La civilidad en muchas ciudades de México exige que para no ser considerado transgresor de la moral, uno porte algo más que una tanga, un sostén o una zunga en espacios como los Viveros de Coyoacán o el Bosque de Chapultepec. La exigencia, ya no de las autoridades, sino de la mayoría de los ciudadanos es que cualquiera que guste de tirarse en el pasto, se cubra el cuerpo para no “mostrar las miserias”. La exigencia de esta forma de pudor no es ni ingenua, ni fortuita. El mensaje: el cuerpo no es tuyo y no puedes apropiarte de él. Ni de los espacios.
Recuerdo cuando mi abuela me hacía poner una bata espantosa cada vez que asomaba la nariz fuera de mi cuarto. Un espacio que podría ser considerado como privado, mi casa, no lo era tanto. Exigía que yo fuera pudorosa y me cubriera el cuerpo ante la posibilidad de que algún hombre me viera en paños menores (pijama, pero paños menores para mi abuela).
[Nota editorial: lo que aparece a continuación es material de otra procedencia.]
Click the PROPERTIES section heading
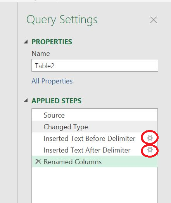coord(52,42)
Ahora, en territorio brasileiro y bajo el dicho popular “A donde fueres haz lo que vieres” me veo tentada a dejar bata, pijama y cualquier vestimenta innecesaria para tenderme bajo el sol de la “bela cidade modernista”[vii].
[i] Italo Calvino en Ciudades Invisibles.
[iii] Las personas sólo pasan.
[v] Tiendo mi cuerpo desnudo en el espacio que es mío.
[vi] Es una primera mirada. Habrá que poner atención en las personas que sí permanecen en estos espacios: los vendedores, los guardias de seguridad, los empleados de los museos e instituciones y en los últimos días, los manifestantes.
[vii] Bella ciudad modernista.
Gracias Ana Paulina, he disfrutado feliz éste paisaje escrito, tu forma divertida y agradable de narrar lo que miras, provocan imágenes que me transportaron al lugar. Tus comentarios una vez más me hacen reflexionar respecto al tema. No siempre las costumbres de los ancestros son acertadas. Espero seguir saboreando tus escritos.